BEGIN Data provided
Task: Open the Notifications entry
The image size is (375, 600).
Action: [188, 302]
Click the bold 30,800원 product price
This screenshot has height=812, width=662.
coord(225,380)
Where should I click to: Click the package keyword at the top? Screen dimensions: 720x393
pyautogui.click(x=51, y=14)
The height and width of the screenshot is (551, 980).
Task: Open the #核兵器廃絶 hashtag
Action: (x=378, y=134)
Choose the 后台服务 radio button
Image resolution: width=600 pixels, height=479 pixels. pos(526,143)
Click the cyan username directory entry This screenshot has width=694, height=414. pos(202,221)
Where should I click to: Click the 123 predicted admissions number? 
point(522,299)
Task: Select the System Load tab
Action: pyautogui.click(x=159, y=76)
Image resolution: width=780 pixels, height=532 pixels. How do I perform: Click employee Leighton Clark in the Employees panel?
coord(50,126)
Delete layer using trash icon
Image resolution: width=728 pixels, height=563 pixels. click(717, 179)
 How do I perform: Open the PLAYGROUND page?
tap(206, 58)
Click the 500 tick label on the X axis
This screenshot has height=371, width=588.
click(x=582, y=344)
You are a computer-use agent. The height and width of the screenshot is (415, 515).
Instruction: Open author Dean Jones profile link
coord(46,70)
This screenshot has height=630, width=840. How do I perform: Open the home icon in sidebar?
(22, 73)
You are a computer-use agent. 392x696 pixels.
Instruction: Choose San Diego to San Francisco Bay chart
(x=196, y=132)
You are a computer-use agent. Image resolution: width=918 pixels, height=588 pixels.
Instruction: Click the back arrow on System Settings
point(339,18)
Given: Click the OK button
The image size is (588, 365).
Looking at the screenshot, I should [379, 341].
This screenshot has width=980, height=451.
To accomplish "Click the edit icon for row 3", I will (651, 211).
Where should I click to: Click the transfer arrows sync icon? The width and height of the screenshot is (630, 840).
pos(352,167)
END Data provided
Required action> Transcribe the listing so that each line matches exactly.

Solution below>
Task: Open the Notifications entry
The image size is (375, 600).
Action: [188, 302]
Click the bold 30,800원 product price
This screenshot has height=812, width=662.
coord(225,380)
Where should I click to: Click the package keyword at the top? Screen dimensions: 720x393
pyautogui.click(x=51, y=14)
The height and width of the screenshot is (551, 980).
Task: Open the #核兵器廃絶 hashtag
Action: (x=378, y=134)
Choose the 后台服务 radio button
Image resolution: width=600 pixels, height=479 pixels. pos(526,143)
Click the cyan username directory entry This screenshot has width=694, height=414. pos(202,221)
Where should I click to: Click the 123 predicted admissions number? 
point(522,299)
Task: Select the System Load tab
Action: pyautogui.click(x=159, y=76)
Image resolution: width=780 pixels, height=532 pixels. How do I perform: Click employee Leighton Clark in the Employees panel?
coord(50,126)
Delete layer using trash icon
Image resolution: width=728 pixels, height=563 pixels. click(717, 179)
 How do I perform: Open the PLAYGROUND page?
tap(206, 58)
Click the 500 tick label on the X axis
This screenshot has height=371, width=588.
click(x=582, y=344)
You are a computer-use agent. The height and width of the screenshot is (415, 515).
Instruction: Open author Dean Jones profile link
coord(46,70)
This screenshot has height=630, width=840. How do I perform: Open the home icon in sidebar?
(22, 73)
You are a computer-use agent. 392x696 pixels.
Instruction: Choose San Diego to San Francisco Bay chart
(x=196, y=132)
You are a computer-use agent. Image resolution: width=918 pixels, height=588 pixels.
Instruction: Click the back arrow on System Settings
point(339,18)
Given: Click the OK button
The image size is (588, 365).
Looking at the screenshot, I should [379, 341].
This screenshot has width=980, height=451.
To accomplish "Click the edit icon for row 3", I will (651, 211).
Where should I click to: Click the transfer arrows sync icon? The width and height of the screenshot is (630, 840).
pos(352,167)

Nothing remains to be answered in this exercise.